The DC-3 resulted from a marathon telephone call from American Airlines CEO C. R. Smith to Donald Douglas, when Smith persuaded a reluctant Douglas to design a sleeper aircraft based on the DC-2 to replace American's Curtiss Condor II biplanes. (The DC-2's cabin was 66 inches (1.7 m) wide, too narrow for side-by-side berths.) Douglas agreed to go ahead with development only after Smith informed him of American's intention to purchase twenty aircraft. The new aircraft was engineered by a team led by chief engineer Arthur E. Raymond over the next two years, and the prototype DST (Douglas Sleeper Transport) first flew on December 17, 1935 (the 32nd anniversary of the Wright Brothers' flight at Kitty Hawk). Its cabin was 92 in (2.3 m) wide, and a version with 21 seats instead of the 14–16 sleeping berths[8] of the DST was given the designation DC-3. There was no prototype DC-3; the first DC-3 built followed seven DSTs off the production line and was delivered to American Airlines.[9]

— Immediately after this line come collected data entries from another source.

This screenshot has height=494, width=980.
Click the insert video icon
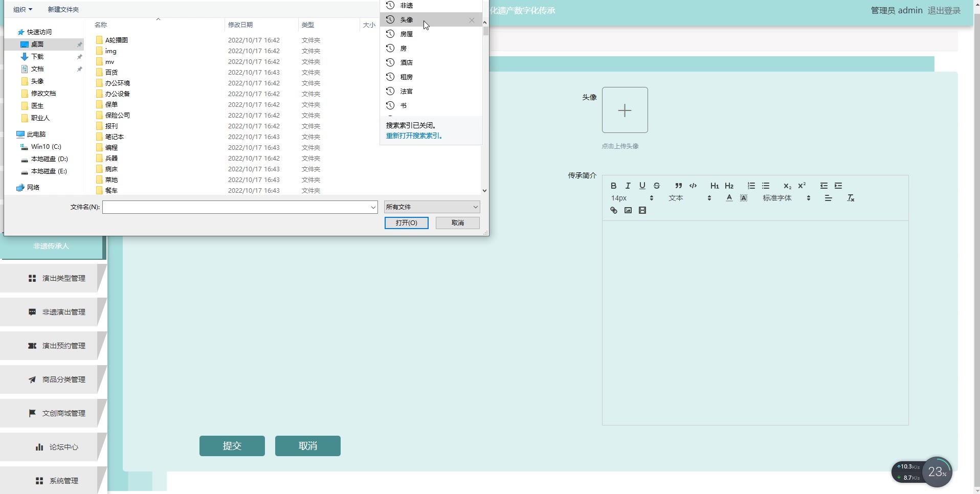click(x=642, y=210)
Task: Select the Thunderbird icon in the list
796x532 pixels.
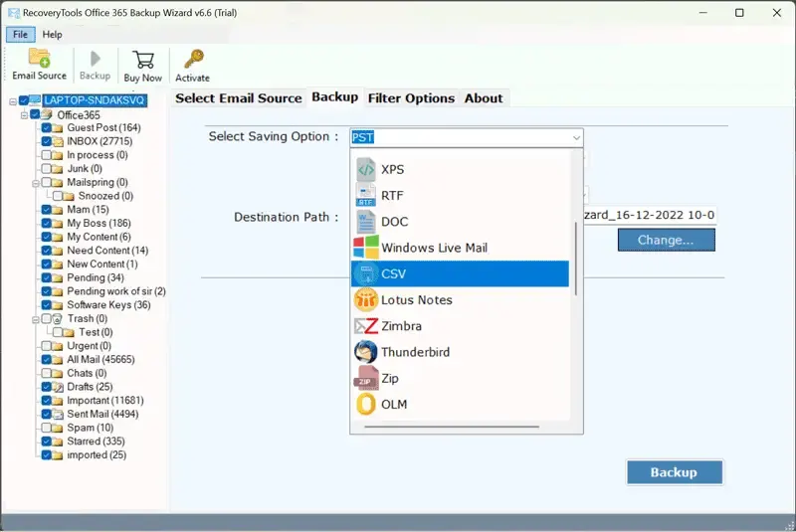Action: click(x=365, y=352)
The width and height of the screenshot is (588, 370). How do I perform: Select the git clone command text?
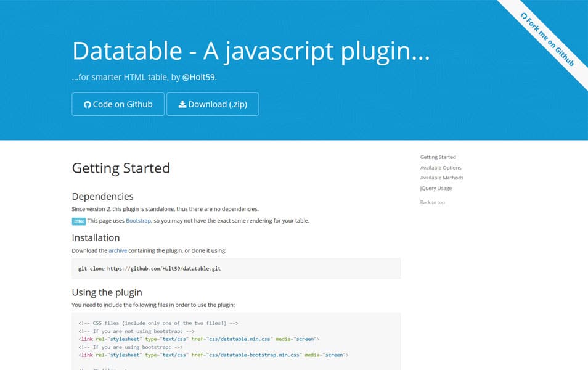coord(149,268)

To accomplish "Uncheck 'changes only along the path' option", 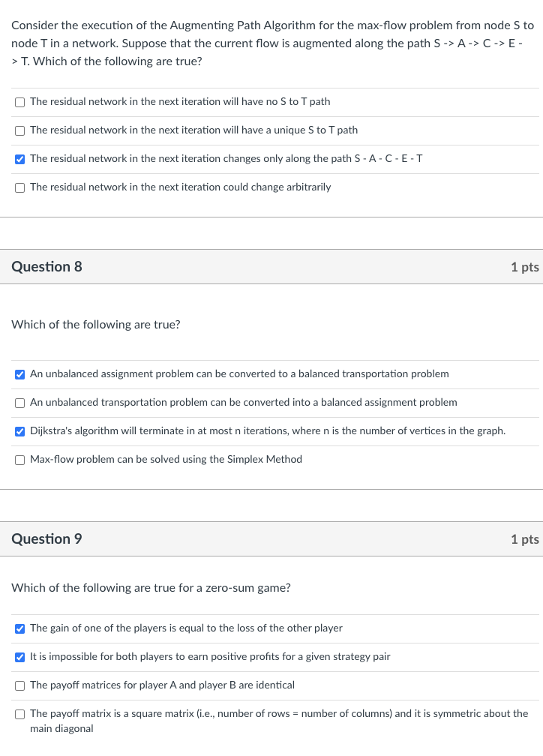I will pos(20,159).
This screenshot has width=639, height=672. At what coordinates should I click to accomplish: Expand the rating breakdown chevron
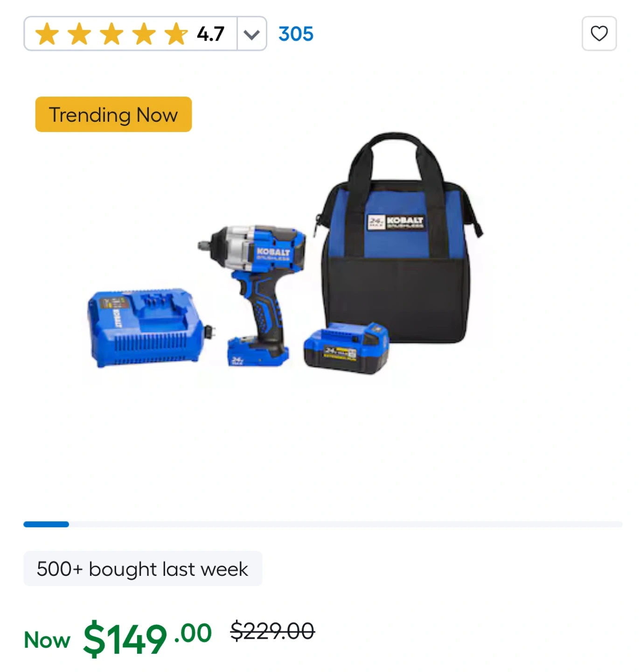tap(252, 34)
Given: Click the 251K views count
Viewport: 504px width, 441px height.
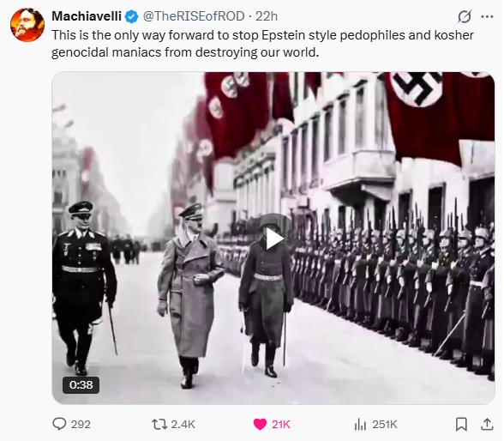Looking at the screenshot, I should (x=385, y=425).
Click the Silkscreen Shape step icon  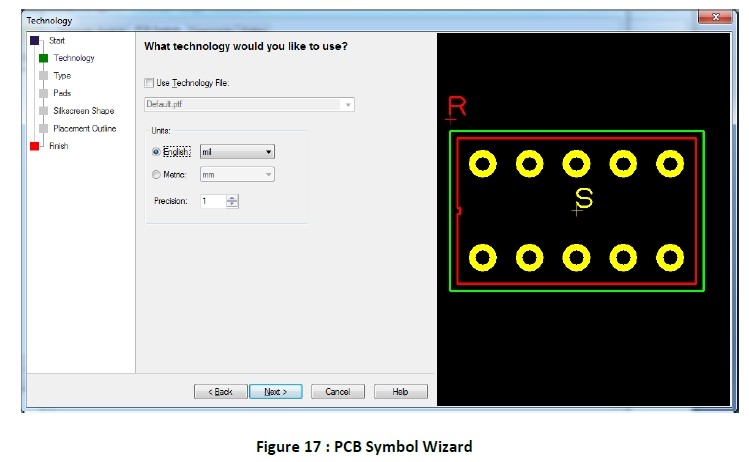pyautogui.click(x=43, y=111)
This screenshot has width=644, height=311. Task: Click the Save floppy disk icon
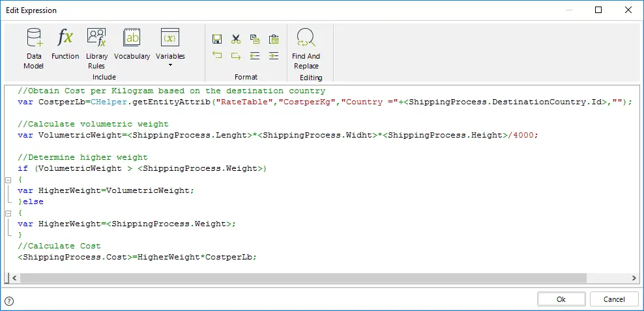(x=217, y=39)
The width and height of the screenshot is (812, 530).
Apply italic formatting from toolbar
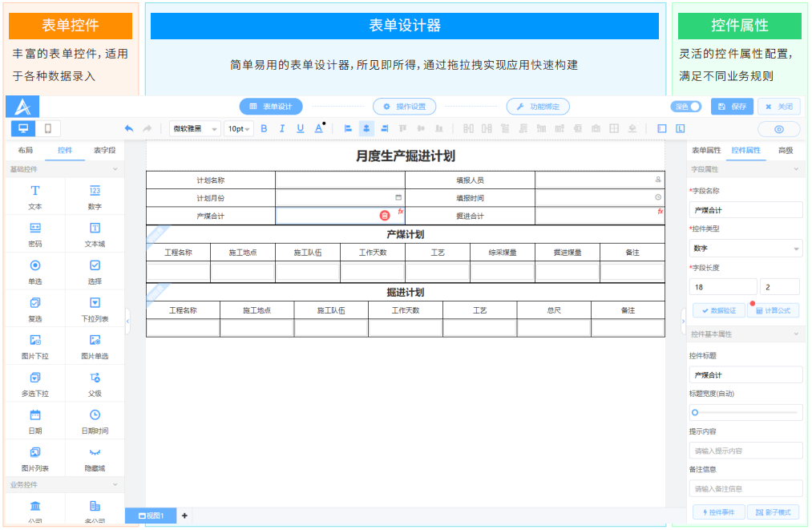pyautogui.click(x=282, y=128)
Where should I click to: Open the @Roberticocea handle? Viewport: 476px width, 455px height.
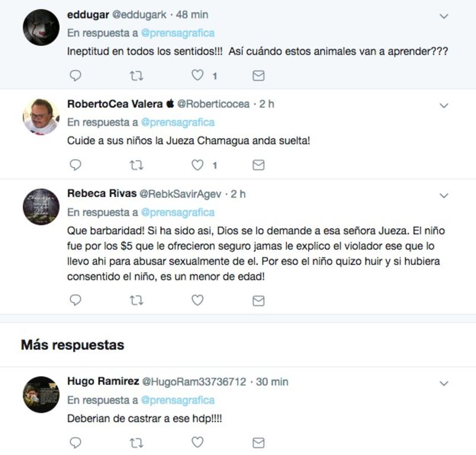(213, 104)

A former military C-47B of Air Atlantique taking off at RAF Hullavington (2005)

The DC-3 and DST popularized air travel in the United States. Eastbound transcontinental flights could cross the U.S. in about 15 hours with three refueling stops; westbound trips against the wind took ​17 12 hours. A few years earlier such a trip entailed short hops in slower and shorter-range aircraft during the day, coupled with train travel overnight.[10]

A variety of radial engines was available for the DC-3. Early-production civilian aircraft used Wright R-1820 Cyclone 9s, but later aircraft (and most military versions) used the Pratt & Whitney R-1830 Twin Wasp, which gave better high-altitude and single-engine performance. Five DC-3S Super DC-3s with Pratt & Whitney R-2000 Twin Wasps were built in the late 1940s, three of which entered airline service.

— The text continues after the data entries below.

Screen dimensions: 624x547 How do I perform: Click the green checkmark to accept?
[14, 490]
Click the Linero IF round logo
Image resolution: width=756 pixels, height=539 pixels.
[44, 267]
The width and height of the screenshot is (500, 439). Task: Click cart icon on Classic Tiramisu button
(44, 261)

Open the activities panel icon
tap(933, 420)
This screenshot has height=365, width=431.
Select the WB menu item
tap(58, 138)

Total production of all variants was 16,079.[11] More than 400 remained in commercial service in 1998. Production was as follows:

Production of DSTs ended in mid-1941 and civil DC-3 production ended in early 1943, although dozens of DSTs and DC-3s ordered by airlines that were produced between 1941 and 1943 were impressed into the US military while still on the production line.[12][13] Military versions were produced until the end of the war in 1945. A larger, more powerful Super DC-3 was launched in 1949 to positive reviews. The civilian market, however, was flooded with second-hand C-47s, many of which were converted to passenger and cargo versions. Only five Super DC-3s were built, and three of them were delivered for commercial use. The prototype Super DC-3 served the U.S. Navy with the designation YC-129 alongside 100 R4Ds that had been upgraded to the Super DC-3 specification.

Turboprop conversions

A BSAS C-47–65ARTP powered by two Pratt & Whitney Canada PT6-65AR engines, formerly operated by the National Test Pilot School in the United States

From the early 1950s, some DC-3s were modified to use Rolls-Royce Dart engines, as in the Conroy Turbo Three. Other conversions featured Armstrong Siddeley Mamba and Pratt & Whitney PT6A turbines.

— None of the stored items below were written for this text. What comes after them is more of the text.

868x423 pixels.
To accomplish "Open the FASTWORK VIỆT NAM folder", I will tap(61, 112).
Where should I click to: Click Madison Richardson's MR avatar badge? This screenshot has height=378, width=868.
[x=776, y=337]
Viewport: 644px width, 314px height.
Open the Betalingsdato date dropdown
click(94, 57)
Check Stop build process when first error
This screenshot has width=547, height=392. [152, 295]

The Greenwich Aircraft Corp DC-3-TP is a conversion with an extended fuselage and with Pratt & Whitney Canada PT6A-65AR or PT6A-67R engines fitted.[14][15][16]

The Basler BT-67 is a conversion of the DC-3/C-47. Basler refurbishes C-47s and DC-3s at Oshkosh, Wisconsin, fitting them with Pratt & Whitney Canada PT6A-67R turboprop engines, lengthening the fuselage by 40 in (100 cm) with a fuselage plug ahead of the wing and strengthening the airframe in selected areas.[17]

BSAS International in South Africa is another company able to perform a Pratt & Whitney PT6 turboprop conversion of DC-3s. Over 50 DC-3/C-47s / 65ARTP / 67RTP / 67FTPs have been modified.[18]

Conroy Aircraft also made a three-engined conversion with Pratt & Whitney Canada PT6 called the Conroy Tri-Turbo-Three.